A collection strategy should ideally be based on the payment quadrant, which is crafted through data-driven analysis and diagnosis. The revenue collection effort is also guided by well-crafted policies that are based on legislation and best practises. It is incumbent that the policy framework be not rigid but it must be precise, transparent, and resolute.

The stature that municipalities and utilities hold in society is of great importance, however, they need to be able to pay their way into development. Well-funded cities and towns tend to develop faster, and this leads to many benefits that can be enjoyed by the citizenry, such as increased value of properties, better transportation, better service delivery, and more safe and habitable places.

Revenue collection is an important activity despite being the last activity in the revenue chain because it does not yield as much revenue as the preceding components of the revenue value chain. However, being the activity of last resort, revenue collection does deliver revenue to fund the development of the city and town.

Municipalities and utilities need to observe and implement a revenue management and enhancement strategy based on the revenue value chain in order to realise optimal revenue.

The key to collecting maximum revenue is the development of capability in the form of strategy and leadership, summoning capability by employing highly skilled staff and the deployment of fit-for-purpose technology. The holy grail in the science of revenue is ensuring that an understanding of the components of the value chain and how they interact with each other delivers optimal revenue. Finally, municipalities and utilities must adopt a revenue mindset that enables every staff member to not only seek to improve but also increase revenue.
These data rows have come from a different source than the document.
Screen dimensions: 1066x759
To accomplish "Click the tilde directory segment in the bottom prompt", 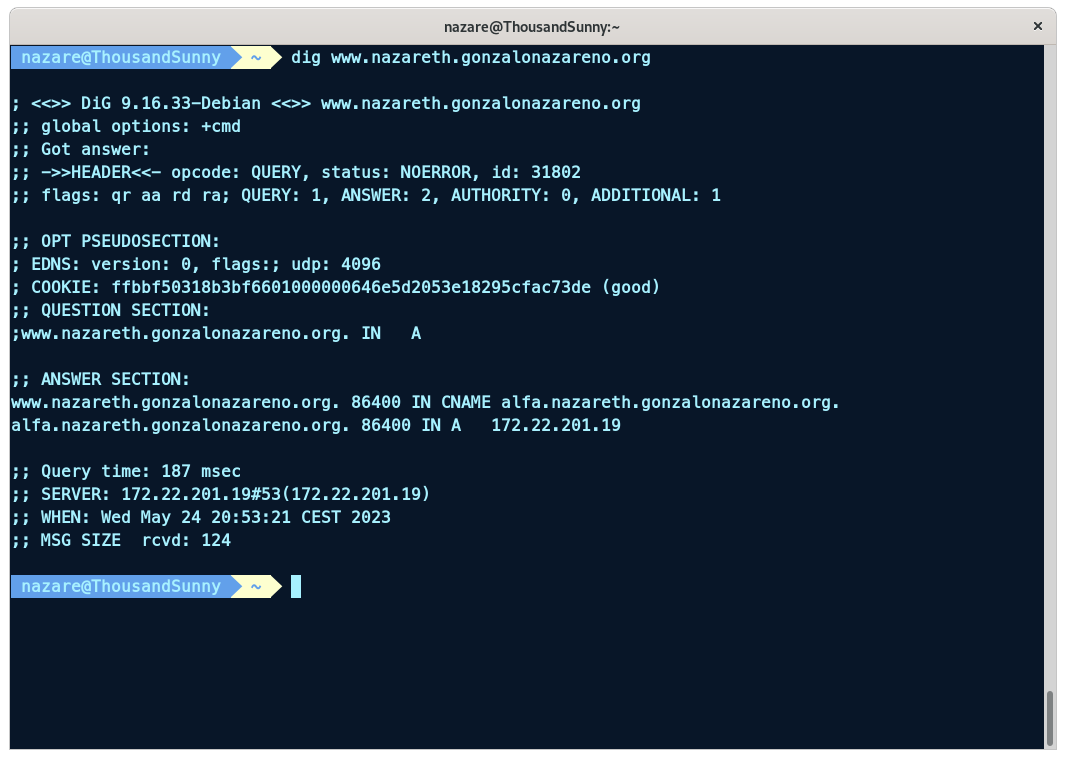I will point(256,587).
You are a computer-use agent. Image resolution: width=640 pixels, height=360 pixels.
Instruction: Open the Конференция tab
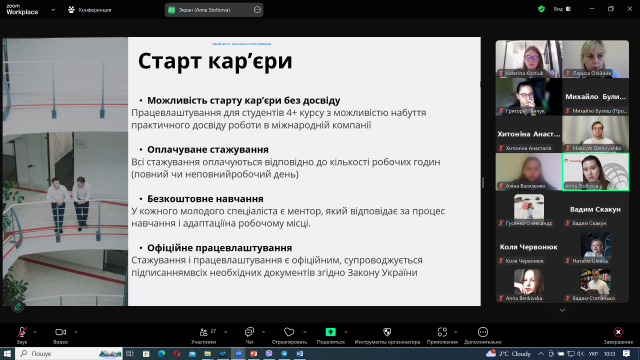[90, 10]
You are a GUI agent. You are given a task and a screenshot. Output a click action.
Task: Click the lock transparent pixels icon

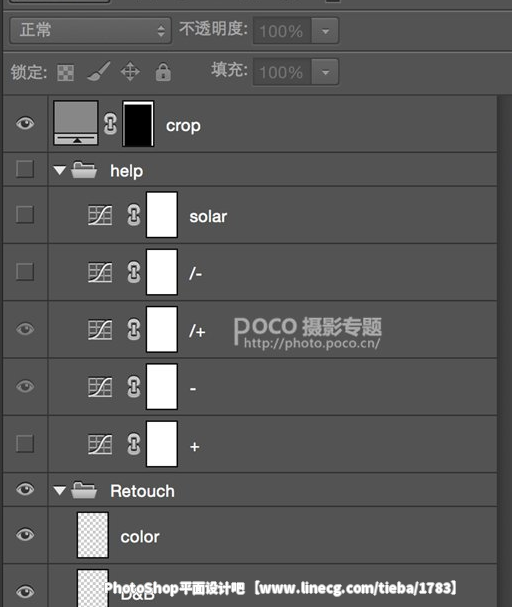(x=66, y=73)
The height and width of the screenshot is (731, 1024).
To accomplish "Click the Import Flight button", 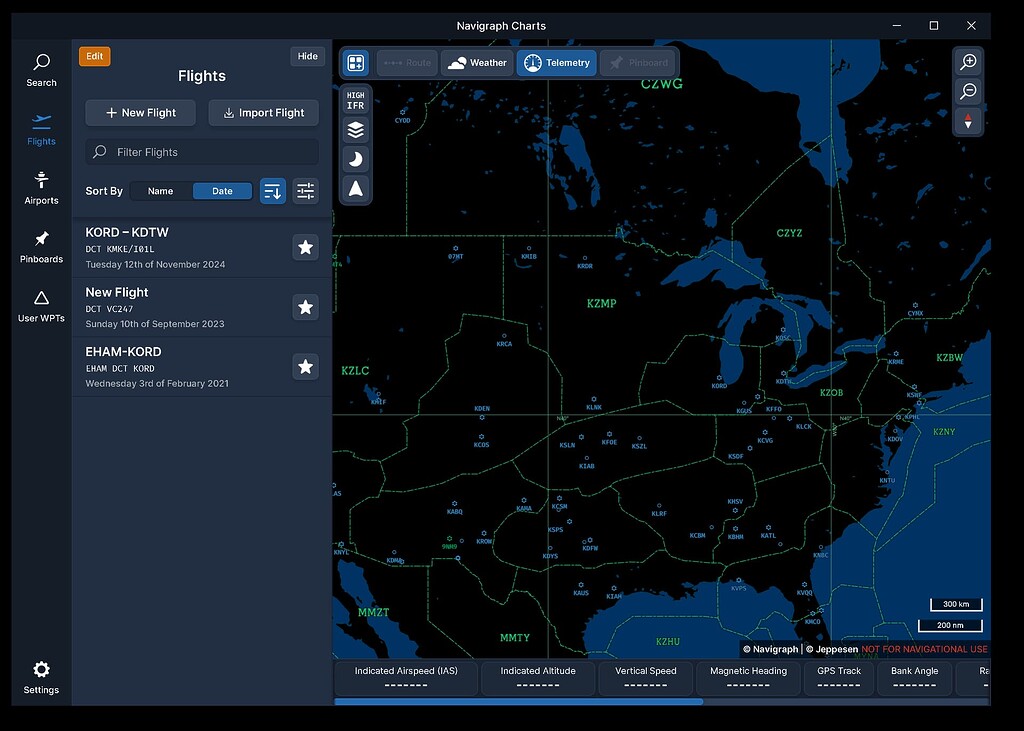I will (263, 112).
The confluence of customer relationship management and data enables the revenue function to find the customers who owe the organisation and to understand the reason behind their being in arrears. Knowledge of the reasons why customers are not paying is the basis for devising strategies for unlocking revenue collection. As an aid to revenue functionaries, a payment quadrant has been crafted to measure four architypes of payment behaviour.
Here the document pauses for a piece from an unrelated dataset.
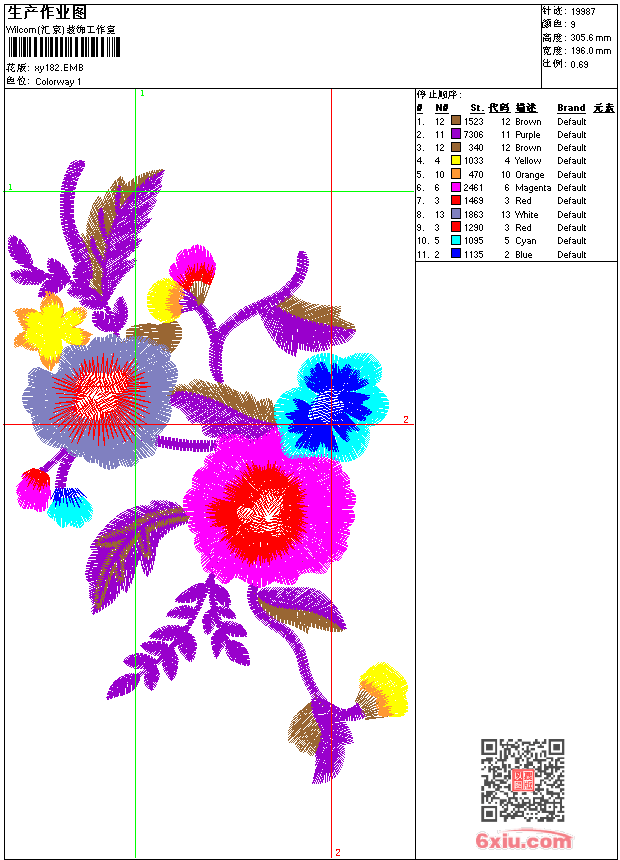
Task: Click the QR code image
Action: tap(523, 780)
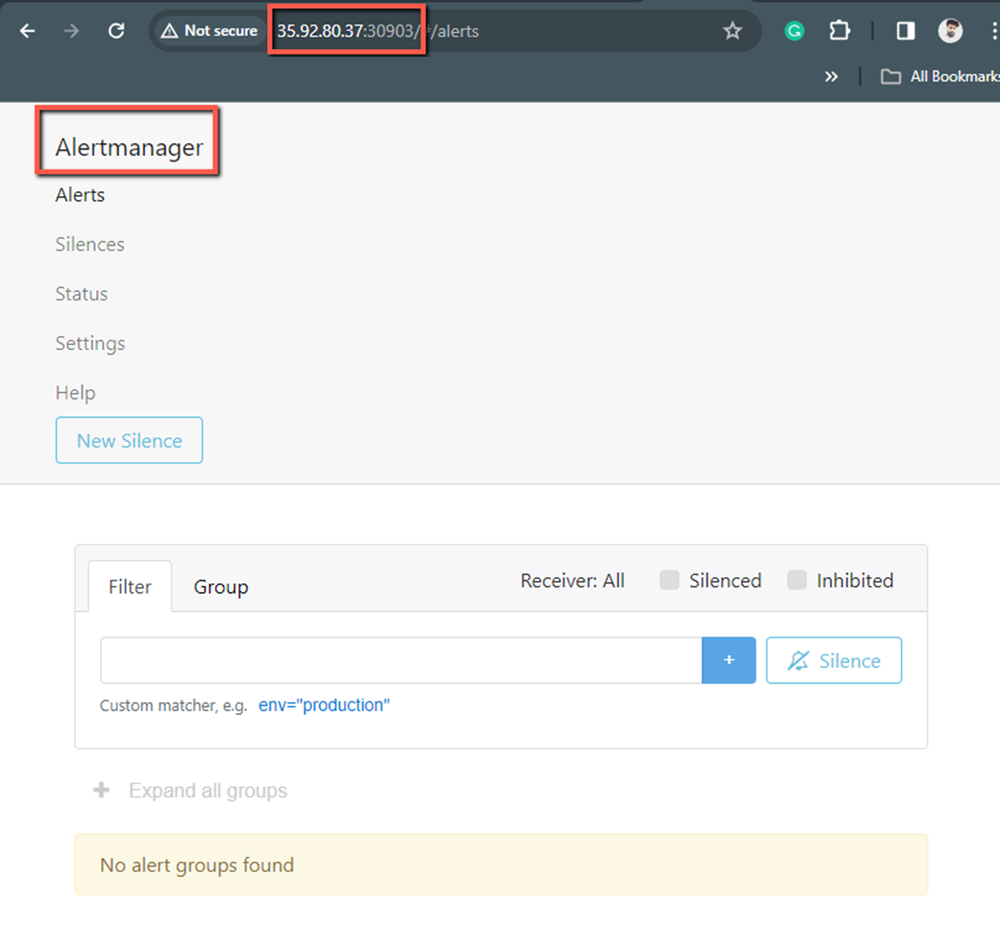Open the browser extensions puzzle icon
1000x931 pixels.
click(x=840, y=31)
These four architypes are non-payers, infrequent payers, grudge payers, and star payers. Non-payers are customers who don’t pay any amount for services consumed, while infrequent payers do pay the full amount, but they skip a month or more. Grudge payers, on the other hand, pay for their consumed services, but they short pay the billed amount every month to the point where arrears build up. It is the star payer who is the darling of municipalities and Utilities because they pay their accounts in full and on time consistently.

* Miyelani Holeni is a Revenue and Local Government expert and Chief Group Advisor at Ntiyiso Consulting Group.

** The views expressed do not necessarily reflect the views of Independent Media or IOL.